Now, with enough instruments to be a (dys)functional band, they were ready for the big show.
With a band consisting of a harmonica, a saxophone, an agoostic guitar, a vuvuzela and a vocalist, they played their song of choice:

They played well, except for the big finish which was pretty damn terrible, but it was enough for the chef to let them in the freezer in the kitchen, which is apparently what this whole damn thing was about.
However, before investigating the freezer, Valterak challenged the chef to a cook-off, where they both cooked a different yeti dish.
The chef won, with a perfect yeti meatball dish, though Val made a valiant effort with his yeti bacon.
Finally, nearing the end of this chapter of the journey, they opened the freezer and...

Fuck That
... walked right the fuck out of the kitchen and started brainstorming other shit to do.
After tossing a few ideas around, the barman informed them that security was having a bit of an issue that could use their help, and that something was going down in research, though what was going down was unknown.
The group had decided that resolving the security issue was their best bet, and headed there right away, with no distractions or anything bad in between.
Oh except David atomic nuggied the janitor so hard her head caved in immediately.
It was then revealed that this was actually Steve's friend, though whether or not that's true or Steve was just trying to convince everybody he had friends is unknown.
The group, besides the mourning Steve, comatose Valterak, and RIP Elder, then began trying to hide the body in a toilet, though the only succeeded in getting it STUCK in the toilet.
After screwing around with the toilet for long enough they were able to remove it from the ground, however, Steve had picked the toilet up and began taking it to genetics, with intentions on getting his "friend" cloned.
Upon reaching genetics and starting the cycle to have the janitor cloned, Reginald immediately began trying to sabotage it.
However, he screwed up so hard in trying to sabotage it he actually advanced cloning science a good 20 or 30 years and instantly and completely cloned the janitor, who immediately went back to doing their job.
THEN they totally went to security with no distractions.

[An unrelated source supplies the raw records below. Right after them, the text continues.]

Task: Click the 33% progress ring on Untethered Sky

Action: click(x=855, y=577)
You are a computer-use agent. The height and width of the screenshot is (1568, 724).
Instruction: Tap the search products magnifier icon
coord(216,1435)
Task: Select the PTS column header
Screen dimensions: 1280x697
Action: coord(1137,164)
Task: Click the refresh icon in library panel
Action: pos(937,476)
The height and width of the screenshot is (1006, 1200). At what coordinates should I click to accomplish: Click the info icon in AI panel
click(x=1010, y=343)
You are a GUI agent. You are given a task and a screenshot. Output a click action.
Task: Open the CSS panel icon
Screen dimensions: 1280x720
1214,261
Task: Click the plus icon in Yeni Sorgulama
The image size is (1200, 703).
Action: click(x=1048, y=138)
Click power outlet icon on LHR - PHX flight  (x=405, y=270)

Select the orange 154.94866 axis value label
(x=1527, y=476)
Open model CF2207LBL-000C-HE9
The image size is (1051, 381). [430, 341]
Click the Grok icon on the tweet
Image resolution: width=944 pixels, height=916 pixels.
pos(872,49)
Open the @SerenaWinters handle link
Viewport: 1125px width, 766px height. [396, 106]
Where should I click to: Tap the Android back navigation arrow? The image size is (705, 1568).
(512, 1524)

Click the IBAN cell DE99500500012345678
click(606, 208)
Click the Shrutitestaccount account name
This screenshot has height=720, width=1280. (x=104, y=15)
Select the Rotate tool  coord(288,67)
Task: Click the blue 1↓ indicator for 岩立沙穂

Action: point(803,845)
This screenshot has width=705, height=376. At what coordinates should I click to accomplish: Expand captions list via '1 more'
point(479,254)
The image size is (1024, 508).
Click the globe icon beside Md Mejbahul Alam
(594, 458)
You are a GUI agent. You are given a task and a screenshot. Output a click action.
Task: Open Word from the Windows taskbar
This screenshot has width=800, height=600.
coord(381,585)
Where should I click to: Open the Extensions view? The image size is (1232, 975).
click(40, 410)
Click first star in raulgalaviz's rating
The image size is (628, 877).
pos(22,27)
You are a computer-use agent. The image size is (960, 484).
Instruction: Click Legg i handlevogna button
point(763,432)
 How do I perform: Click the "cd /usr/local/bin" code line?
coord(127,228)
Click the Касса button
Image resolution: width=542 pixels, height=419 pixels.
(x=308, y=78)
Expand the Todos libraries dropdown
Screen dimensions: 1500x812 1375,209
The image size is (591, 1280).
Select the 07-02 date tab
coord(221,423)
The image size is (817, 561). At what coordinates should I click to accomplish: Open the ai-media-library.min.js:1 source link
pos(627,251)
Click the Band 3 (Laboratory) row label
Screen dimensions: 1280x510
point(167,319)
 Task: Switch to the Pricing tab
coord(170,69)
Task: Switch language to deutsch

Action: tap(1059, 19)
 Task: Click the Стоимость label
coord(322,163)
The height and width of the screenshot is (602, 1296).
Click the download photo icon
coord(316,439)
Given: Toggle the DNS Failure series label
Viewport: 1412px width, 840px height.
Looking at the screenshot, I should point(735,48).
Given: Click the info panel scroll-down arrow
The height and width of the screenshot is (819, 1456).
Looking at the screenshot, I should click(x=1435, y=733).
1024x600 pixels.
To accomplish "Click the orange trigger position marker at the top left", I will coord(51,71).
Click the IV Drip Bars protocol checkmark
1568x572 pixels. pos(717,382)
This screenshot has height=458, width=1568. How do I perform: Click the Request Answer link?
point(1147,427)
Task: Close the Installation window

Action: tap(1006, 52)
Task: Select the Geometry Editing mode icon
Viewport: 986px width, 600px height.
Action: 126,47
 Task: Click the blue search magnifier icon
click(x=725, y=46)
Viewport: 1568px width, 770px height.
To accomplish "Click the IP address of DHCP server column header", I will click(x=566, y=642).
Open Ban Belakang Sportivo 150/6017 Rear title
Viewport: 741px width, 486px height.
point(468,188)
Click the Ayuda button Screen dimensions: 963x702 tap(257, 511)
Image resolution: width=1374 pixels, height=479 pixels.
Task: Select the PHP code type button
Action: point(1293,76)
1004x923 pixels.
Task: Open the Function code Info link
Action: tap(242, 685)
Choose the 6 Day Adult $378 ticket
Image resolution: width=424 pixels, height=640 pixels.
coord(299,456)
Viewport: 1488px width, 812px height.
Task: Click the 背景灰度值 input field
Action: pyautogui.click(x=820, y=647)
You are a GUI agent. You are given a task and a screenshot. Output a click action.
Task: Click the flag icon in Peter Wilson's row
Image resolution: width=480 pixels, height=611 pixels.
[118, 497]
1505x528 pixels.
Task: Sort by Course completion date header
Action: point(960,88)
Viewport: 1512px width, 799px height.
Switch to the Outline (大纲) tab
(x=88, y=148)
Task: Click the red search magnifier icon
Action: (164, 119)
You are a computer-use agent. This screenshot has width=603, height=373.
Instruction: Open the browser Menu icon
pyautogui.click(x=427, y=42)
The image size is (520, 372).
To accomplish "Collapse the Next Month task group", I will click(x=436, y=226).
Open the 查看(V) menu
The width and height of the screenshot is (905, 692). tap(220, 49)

Allegory About the Judicial System? Nah.
Upon arriving at sec the group discovered that a court case was about to take place, though there were no lawyer.
However, the group revealed to the judge that they were all actually lawyers with real law degrees and everything.
The judge asked if they could split into teams of two and defend both clients, a staff assistant who claims to have been wrongfully assaulted by an officer, and an officer who claims to have been mugged by the staff assistant.
With David and Steve defending the officer and Reginald and Valterak defending the staff assistant they were tasked with asking their client six questions, and then to search the crime scene for evidence.
However, as it turns out, only one of the groups actually went around getting evidence and witness testimonies, David and Steve, though most of it went against their client and they kept what the found under wraps.
During the trial a lot of debate took place, with the side of the officer using blood splatter, DNA, medical, witness, and contextual evidence, and the side of the staff assistant using mostly contextual evidence with a falsified witness testimony from a monkey plant, which brought into question the reliability of monkey plants as witnesses due to their lack of necks.
However, none of that mattered as David quickly murdered the monkey plant.
In the end, it was decided that the officer was innocent and the staff assistant was guilty, which just goes to show hiding evidence, lying, stretching the truth, and murdering witnesses is the best way to win a trial.
The winning side got 2000 credits to split between them, but the group had agreed to split all 3000 credits that they had received in total for the job between them all evenly, because group dynamics and such.
With that out of the way they made their way to research to discover what awaited them there, hopefully not hell foam.